Pointing data for screenshots
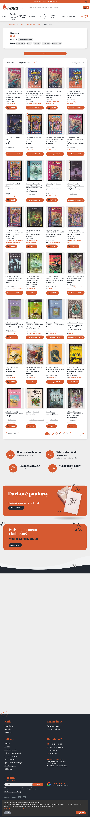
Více (7, 813)
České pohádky (30, 414)
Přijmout (81, 813)
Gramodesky (71, 16)
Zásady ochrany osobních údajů (12, 792)
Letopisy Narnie (73, 189)
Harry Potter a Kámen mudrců (12, 235)
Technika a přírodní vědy (13, 16)
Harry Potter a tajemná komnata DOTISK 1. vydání (75, 143)
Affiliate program (10, 766)
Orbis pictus (73, 194)
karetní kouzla (56, 43)
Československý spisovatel (37, 420)
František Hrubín (72, 323)
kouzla (29, 43)
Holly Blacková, (50, 412)
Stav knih (7, 729)
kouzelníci (37, 43)
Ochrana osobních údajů (12, 753)
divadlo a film (20, 43)
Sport (21, 24)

◆ Exercise task ◆
Update all of the records by changing every "osobních údajů" to "osobních dat" and leaving everything else unchanged. Leave the pictures out of your answer.

◆ Full response ◆
Více (7, 813)
České pohádky (30, 414)
Přijmout (81, 813)
Gramodesky (71, 16)
Zásady ochrany osobních dat (12, 792)
Letopisy Narnie (73, 189)
Harry Potter a Kámen mudrců (12, 235)
Technika a přírodní vědy (13, 16)
Harry Potter a tajemná komnata DOTISK 1. vydání (75, 143)
Affiliate program (10, 766)
Orbis pictus (73, 194)
karetní kouzla (56, 43)
Československý spisovatel (37, 420)
František Hrubín (72, 323)
kouzla (29, 43)
Holly Blacková, (50, 412)
Stav knih (7, 729)
kouzelníci (37, 43)
Ochrana osobních dat (12, 753)
divadlo a film (20, 43)
Sport (21, 24)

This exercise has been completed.